-- Start Extract to read --

Section 3.  Regular Meetings.  A regular annual meeting of the Board of Directors shall be held following the annual election of directors by the members of the Association, either on the day of such election or within three (3) business days other than legal holidays thereafter, at such time and place, within or without the State of Virginia, as may be determined by the Board of Directors, for the purpose of electing Officers of the Association and conducting such other business as may come before the meeting.  If the date fixed for the regular annual meeting shall be a legal holiday in the place where the meeting is to be held, such meeting shall be held on the next succeeding business day.  The Board of Directors may provide by resolution the time and place, either within or without the State of Virginia, for the holding of additional regular meetings of the Board without other notice than such resolution.

 

Section 4.  Special Meetings.  Special meetings of the Board of Directors may be called by or at the request of the President or any two directors.   The person or persons authorized to call special meetings of the Board may fix any place, within or without the State of Virginia, as the place for holding any special meeting of the Board called by them.

-- End Extract to read --
-- Start Information provided --

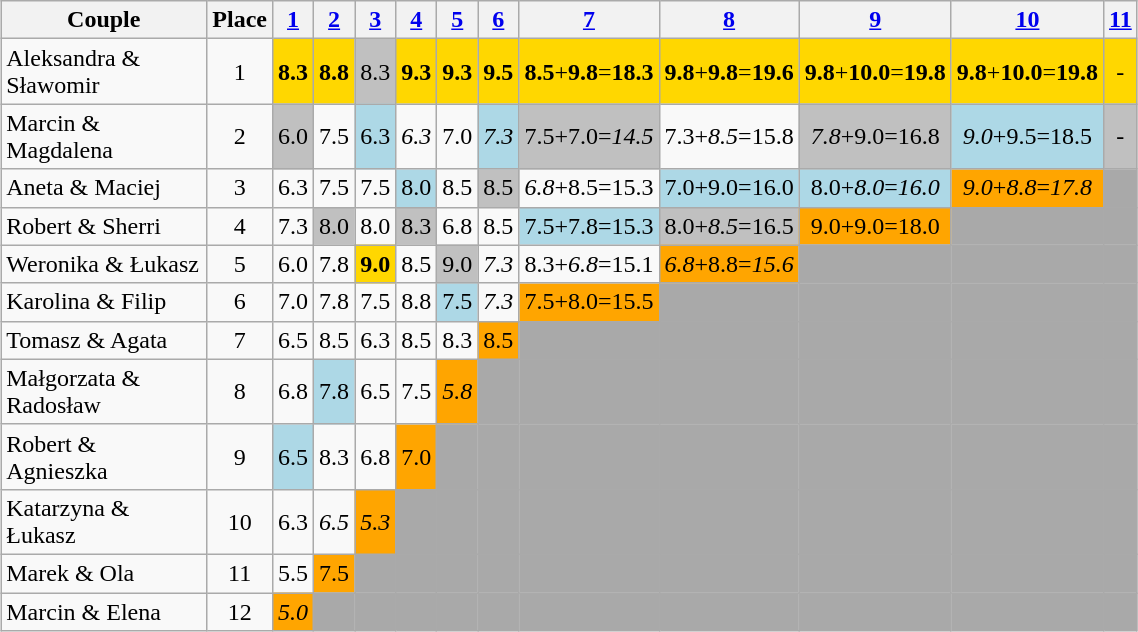
Małgorzata & Radosław [104, 392]
7.5+7.8=15.3 [589, 226]
Couple [104, 20]
Aleksandra & Sławomir [104, 72]
8.3+6.8=15.1 [589, 264]
Robert & Agnieszka [104, 456]
Aneta & Maciej [104, 188]
8.5+9.8=18.3 [589, 72]
7.0+9.0=16.0 [729, 188]
Karolina & Filip [104, 302]
6.8+8.8=15.6 [729, 264]
8.0+8.0=16.0 [875, 188]
7.3+8.5=15.8 [729, 136]
Katarzyna & Łukasz [104, 522]
6.8+8.5=15.3 [589, 188]
5.5 [292, 573]
Marek & Ola [104, 573]
5.3 [376, 522]
8.0+8.5=16.5 [729, 226]
9.0+9.5=18.5 [1027, 136]
12 [240, 611]
Weronika & Łukasz [104, 264]
Tomasz & Agata [104, 340]
7.8+9.0=16.8 [875, 136]
5.8 [458, 392]
Marcin & Magdalena [104, 136]
7.5+7.0=14.5 [589, 136]
9.8+9.8=19.6 [729, 72]
5.0 [292, 611]
9.5 [498, 72]
9.0+9.0=18.0 [875, 226]
9.0+8.8=17.8 [1027, 188]
Marcin & Elena [104, 611]
Robert & Sherri [104, 226]
7.5+8.0=15.5 [589, 302]
Place [240, 20]
Locate the cell with the specified text and output its (X, Y) center coordinate. 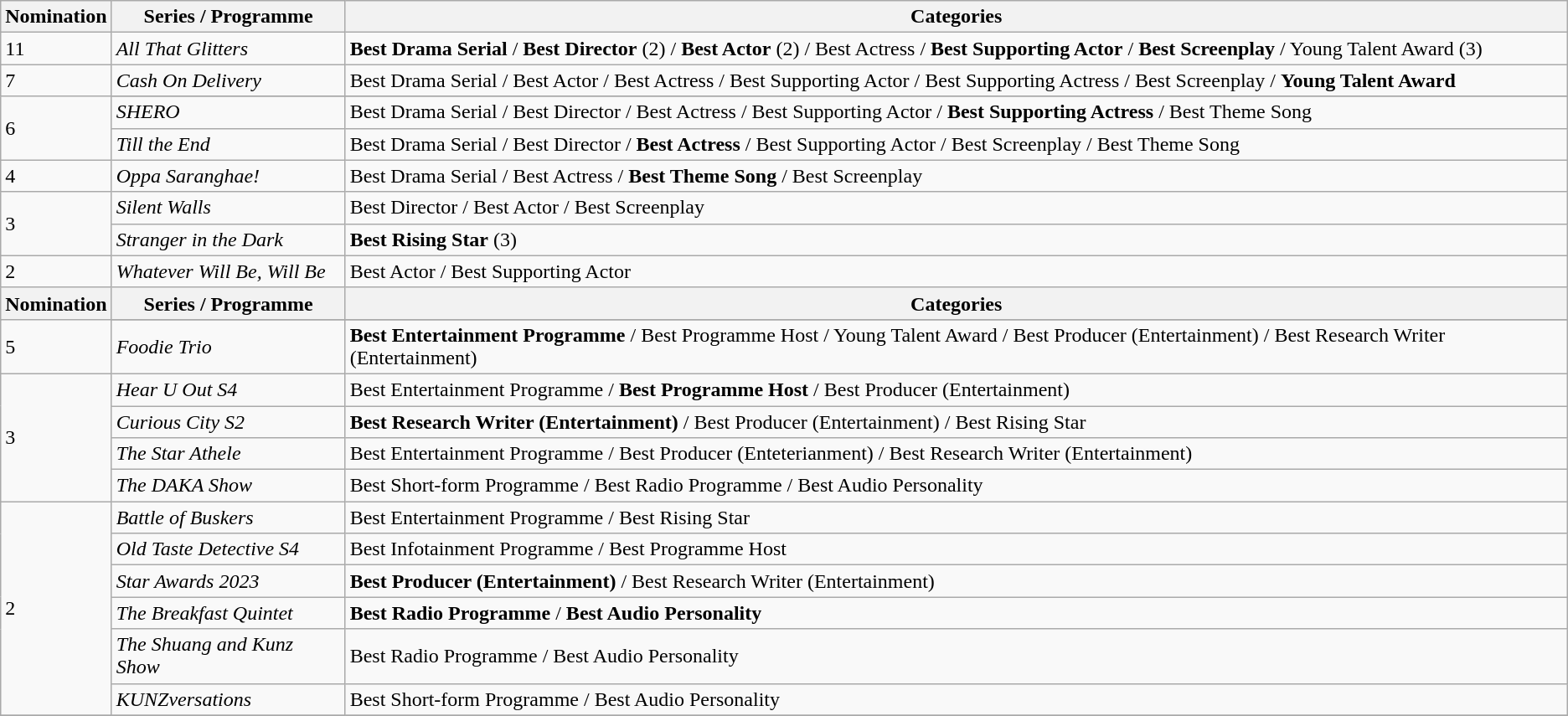
KUNZversations (228, 699)
The Star Athele (228, 454)
Curious City S2 (228, 421)
Best Drama Serial / Best Director (2) / Best Actor (2) / Best Actress / Best Supporting Actor / Best Screenplay / Young Talent Award (3) (957, 49)
Best Director / Best Actor / Best Screenplay (957, 208)
Foodie Trio (228, 347)
Best Actor / Best Supporting Actor (957, 271)
Star Awards 2023 (228, 581)
Battle of Buskers (228, 518)
Old Taste Detective S4 (228, 549)
Best Research Writer (Entertainment) / Best Producer (Entertainment) / Best Rising Star (957, 421)
Best Short-form Programme / Best Audio Personality (957, 699)
Best Entertainment Programme / Best Programme Host / Best Producer (Entertainment) (957, 389)
Best Drama Serial / Best Director / Best Actress / Best Supporting Actor / Best Supporting Actress / Best Theme Song (957, 112)
4 (56, 176)
The Shuang and Kunz Show (228, 657)
Best Short-form Programme / Best Radio Programme / Best Audio Personality (957, 486)
All That Glitters (228, 49)
Best Drama Serial / Best Actor / Best Actress / Best Supporting Actor / Best Supporting Actress / Best Screenplay / Young Talent Award (957, 80)
Best Infotainment Programme / Best Programme Host (957, 549)
Best Entertainment Programme / Best Rising Star (957, 518)
Oppa Saranghae! (228, 176)
11 (56, 49)
SHERO (228, 112)
Best Drama Serial / Best Director / Best Actress / Best Supporting Actor / Best Screenplay / Best Theme Song (957, 144)
Whatever Will Be, Will Be (228, 271)
6 (56, 128)
Best Rising Star (3) (957, 240)
7 (56, 80)
5 (56, 347)
Cash On Delivery (228, 80)
The Breakfast Quintet (228, 613)
Best Entertainment Programme / Best Producer (Enteterianment) / Best Research Writer (Entertainment) (957, 454)
Silent Walls (228, 208)
Best Producer (Entertainment) / Best Research Writer (Entertainment) (957, 581)
Till the End (228, 144)
Best Entertainment Programme / Best Programme Host / Young Talent Award / Best Producer (Entertainment) / Best Research Writer (Entertainment) (957, 347)
Stranger in the Dark (228, 240)
Hear U Out S4 (228, 389)
Best Drama Serial / Best Actress / Best Theme Song / Best Screenplay (957, 176)
The DAKA Show (228, 486)
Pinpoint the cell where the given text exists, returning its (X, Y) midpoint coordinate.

-- End Information provided --

What is asked ::
• A. According to the bylaws excerpt, who may call a special meeting of the Board of Directors?
• B. Reproduce the stretch of the bylaws excerpt from "Section 4.  Special" through "called by them.".
These records were taken from a separate source.

The answers ::
• A. The President or any two directors may call a special meeting.

• B.
Section 4.  Special Meetings.  Special meetings of the Board of Directors may be called by or at the request of the President or any two directors.   The person or persons authorized to call special meetings of the Board may fix any place, within or without the State of Virginia, as the place for holding any special meeting of the Board called by them.